◆ TASK BRIEF
The word "agent" marks the lines to find; copy every such line from the data below.

◆ MATERIAL FOR THE TASK
+ + +

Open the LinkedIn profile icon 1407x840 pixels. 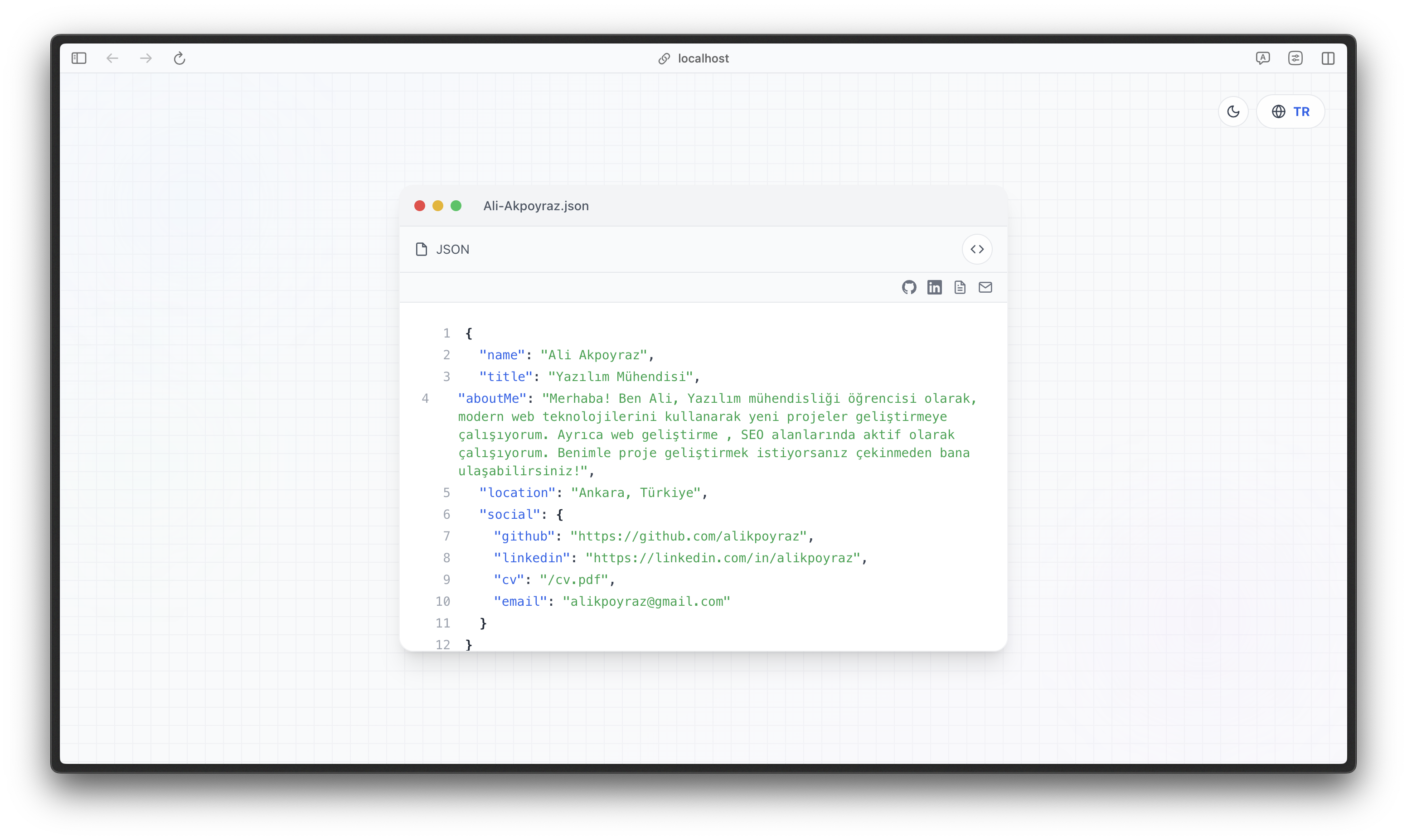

+ + +

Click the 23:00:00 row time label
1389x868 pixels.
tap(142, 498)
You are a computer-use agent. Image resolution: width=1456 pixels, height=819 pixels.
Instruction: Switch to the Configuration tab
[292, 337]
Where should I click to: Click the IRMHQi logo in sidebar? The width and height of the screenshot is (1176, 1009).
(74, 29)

+ + +

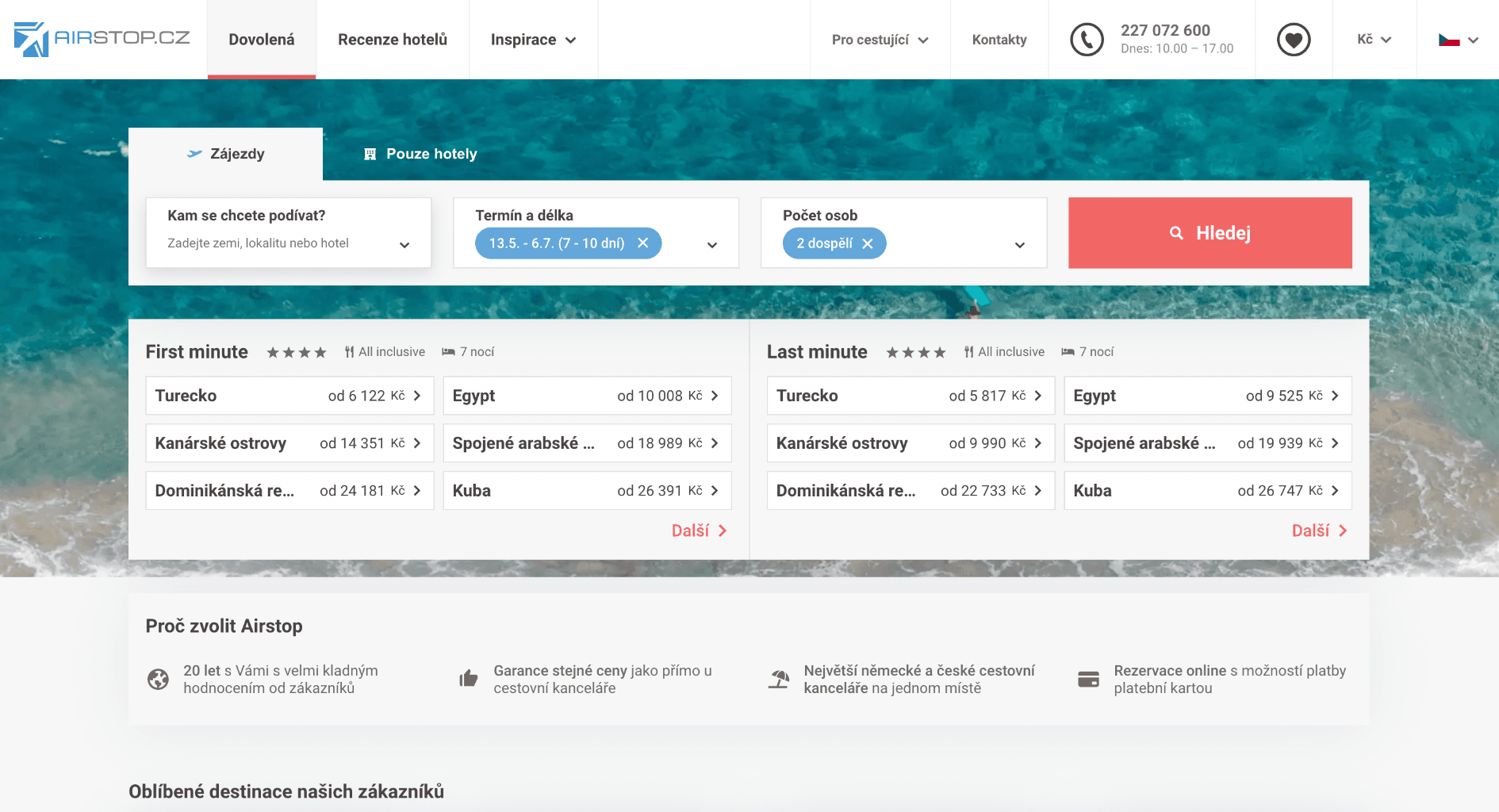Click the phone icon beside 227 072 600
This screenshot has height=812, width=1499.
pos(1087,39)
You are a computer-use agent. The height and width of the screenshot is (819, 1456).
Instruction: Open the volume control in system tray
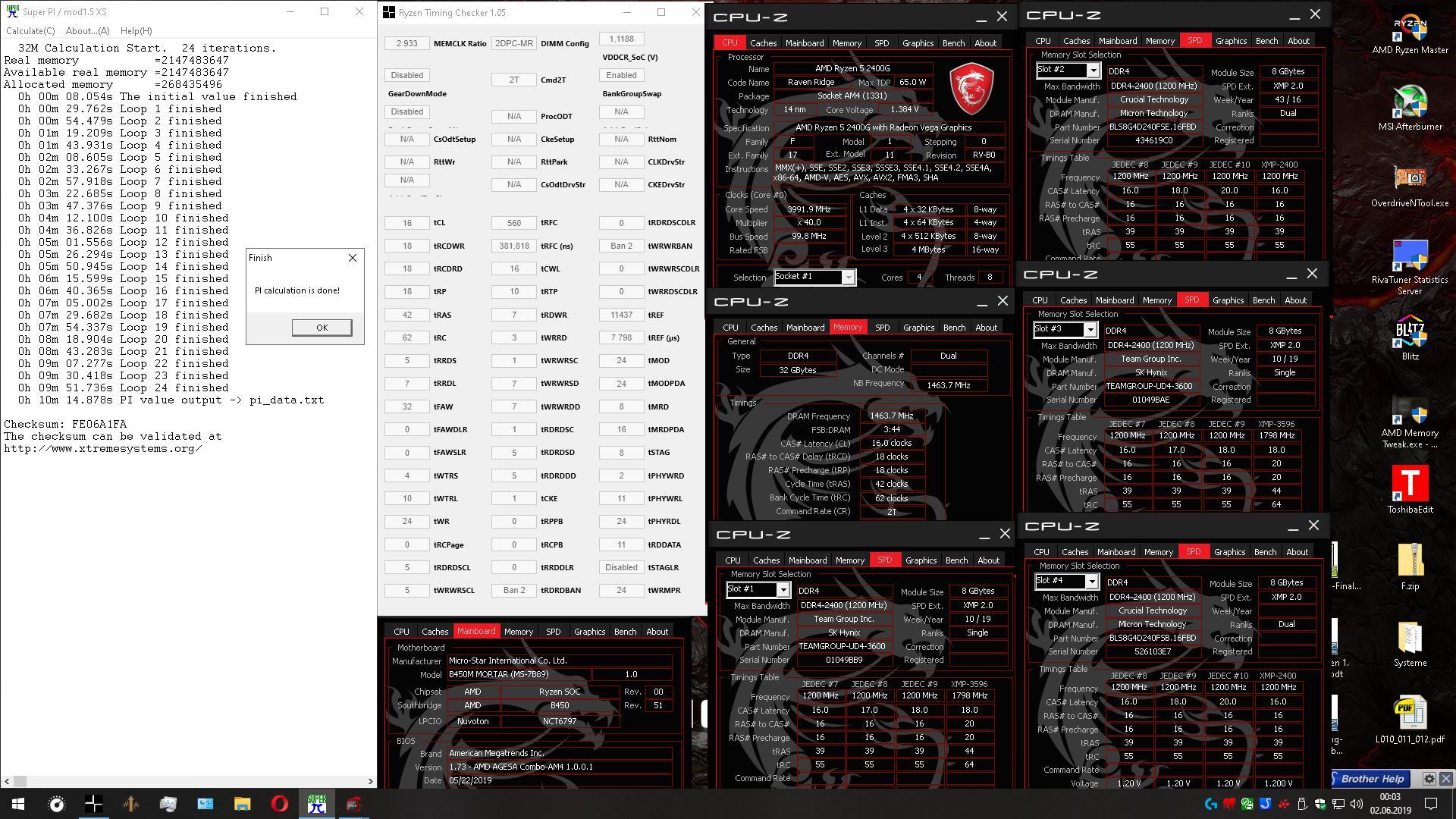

+ + +

◆ SOLUTION FOR THIS TASK
You are a computer-use agent. Image resolution: width=1456 pixels, height=819 pixels.
You are a computer-use agent. The height and width of the screenshot is (819, 1456).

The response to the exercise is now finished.